TASK GOAL
Find the line containing "The height and", then return it and every line after it through the end of the records, exactly. Leave out pictures.

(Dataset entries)
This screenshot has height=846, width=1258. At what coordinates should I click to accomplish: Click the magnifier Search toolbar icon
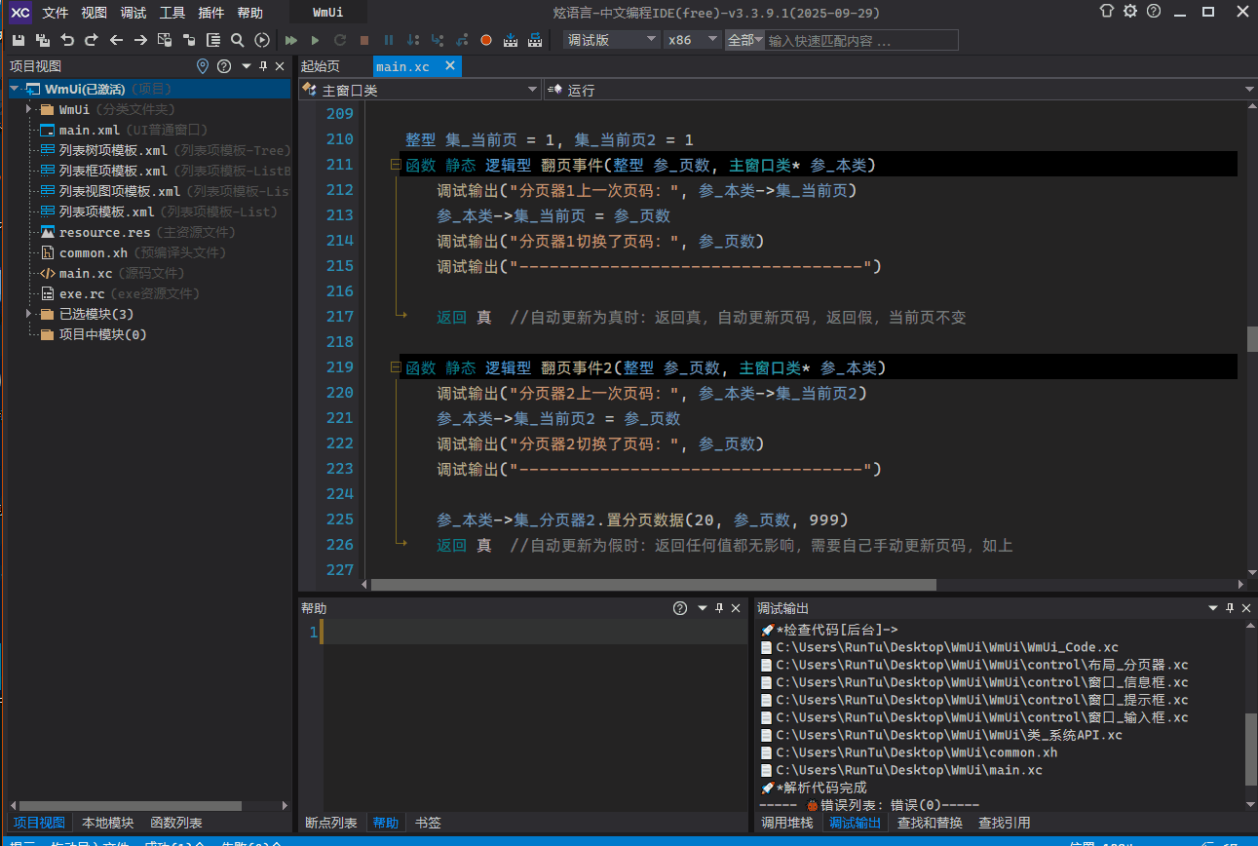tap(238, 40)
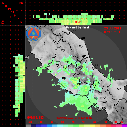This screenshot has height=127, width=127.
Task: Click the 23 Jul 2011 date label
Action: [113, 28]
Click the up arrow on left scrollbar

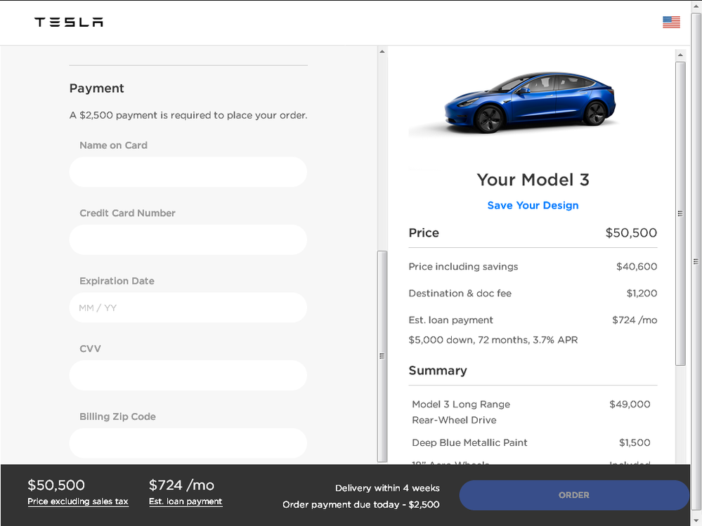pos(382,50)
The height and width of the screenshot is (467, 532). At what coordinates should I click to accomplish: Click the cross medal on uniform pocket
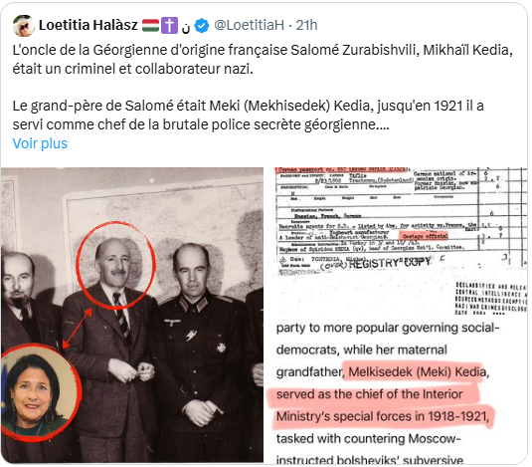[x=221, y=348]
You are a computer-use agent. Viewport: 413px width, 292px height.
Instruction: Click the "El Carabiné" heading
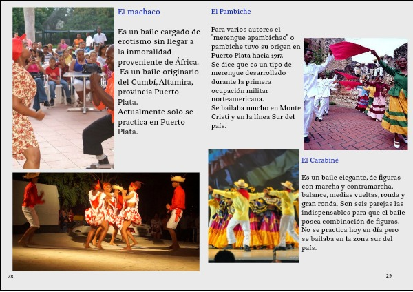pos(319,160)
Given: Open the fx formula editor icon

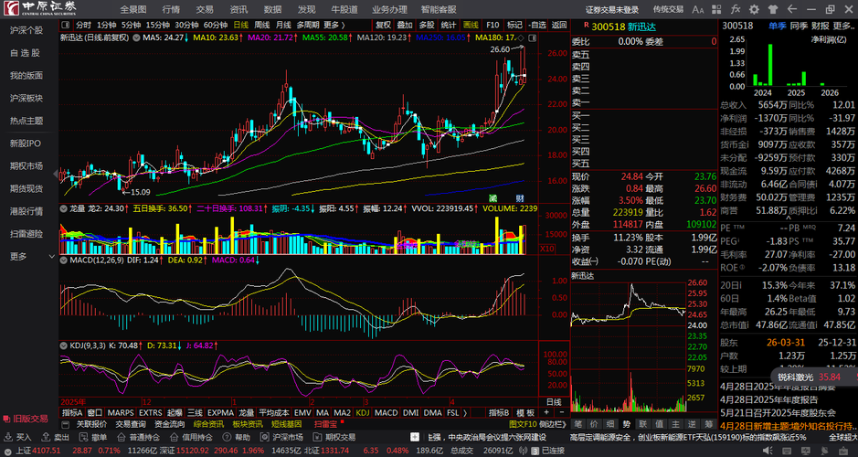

COMPLETED EXERCISE
The height and width of the screenshot is (467, 532). At what coordinates should I click to accomplish: Click the cross medal on uniform pocket
[x=221, y=348]
You are a computer-use agent. Viewport: 413px width, 292px height.
Instruction: Click the "El Carabiné" heading
pos(319,160)
Given: Open the fx formula editor icon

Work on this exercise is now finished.